Engerer joined and became highly involved in the Labour Party. In July 2011, he became a board member of the party's think-tank Fondazzjoni IDEAT and one of its delegates to the party. He also formed part of LGBT Labour. Within the party, Engerer also spearheaded the fight for Civil Rights. His involvement was particularly prominent in the 2013 Labour Party campaign for the General Elections, where he worked hard to encourage former Nationalist voters to vote Labour. Labour won with a 54.83% majority.

Following her appointment as Minister for Social Dialogue, Consumer Affairs and Civil Liberties, Helena Dalli appointed Engerer as Chairperson of the Consultative Council for LGBT rights, with the initial task being to provide government with a Bill on Civil Unions as well as a Gender Identity Act. The Civil Union Act was presented to the Minister at the end of June, while the Gender Identity Act was presented at the beginning of August 2013.

The same year, Engerer joined the cabinet of the Parliamentary Secretary for the 2017 EU Presidency and EU Funding, Ian Borg.

====European Parliament campaign (2013) ====

On 8 June 2013, Engerer announced that he would be contesting the 2014 European Parliament election in Malta. He submitted his nomination to Labour Party for the elections on 5 August 2013, getting support from Minister Evarist Bartolo, Minister Helena Dalli, Parliamentary Secretary Ian Borg, Member of Parliament Deborah Schembri, and Gozo Labour Party spokesperson Ġuża Cassar. Along with seven others, he was approved as a candidate by the party on 21 August 2013.

Engerer's campaign, called Malta l-Ewwel (Malta First), was launched in Valletta on 27 October 2013.

In the week following his switch to Labour Party, Engerer and members of his family were faced with multiple charges opened against them by the Police of Malta. Such charges included circulating pornographic pictures of his former partner. Although the government denied that any of the charges were politically motivated, a number of opinion-makers alleged that this was character-assassination of an opponent of the governing party. This version of events relied on the fact that internal police and court documents were leaked to the media before Engerer himself was informed of the charges by the police. An internal police inquiry later confirmed that the timing of the initiation of court proceedings was politically motivated.
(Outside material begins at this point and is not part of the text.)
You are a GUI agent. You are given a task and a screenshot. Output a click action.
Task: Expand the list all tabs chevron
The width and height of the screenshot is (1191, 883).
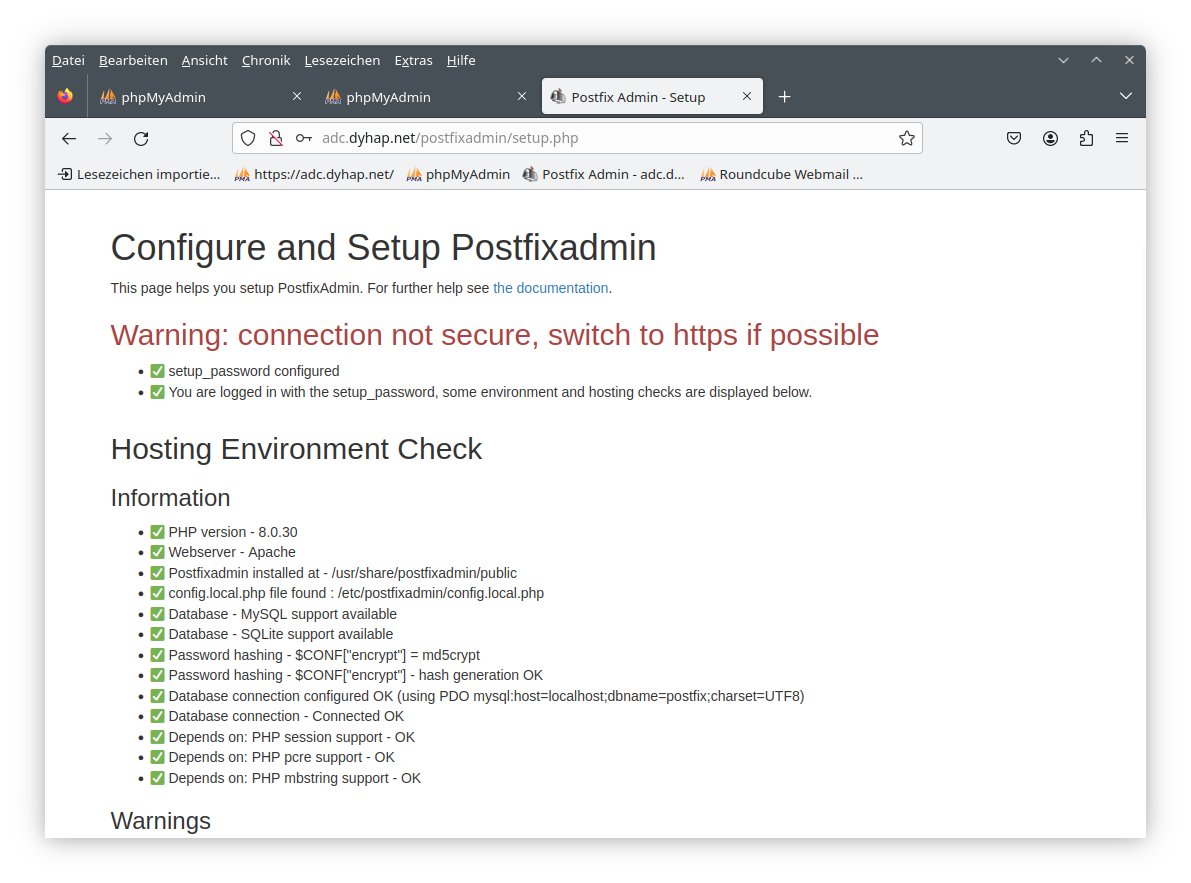(x=1125, y=96)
On 31 May 2013, the Court of Justice presided by Magistrate Audrey Demicoli acquitted Engerer of all charges. However, he was sentenced to a two-year jail term suspended for two years on 8 May 2014. The decision was handed down by Mr Justice Michael Mallia in a 17-page appeals court judgment. The following day, Engerer announced that he had backed out of the European Parliament Elections 2014 citing that he did not want any bad light cast on the Labour Party.

==== Joseph Muscat's special envoy to the EU (2014–2019) ====

In October 2014, Engerer was appointed by Prime Minister Joseph Muscat as his "special envoy" to the European Union, in parallel to the official Permanent Representative of Malta to the EU sitting in Brussels' Dar Malta office. He kept the role until 2019.

==== Member of the European Parliament (2020) ====

Engerer ran on the Labour Party ticket at the 2019 European Parliament election in Malta and placed 5th from the Labour Party's list of candidates, with the party electing four Members.

When it became clear that Miriam Dalli would resign from her seat to be coopted to the Maltese Parliament, Engerer was elected on 5 November 2020.

==Publications==
Engerer wrote a biography of the Labour Party leader, Prime Minister Joseph Muscat. The book, called Joseph, Malta li Rrid Ngħix Fiha, was published on 22 January 2013. It sold more than 10,000 copies in eight weeks and was well received by critics.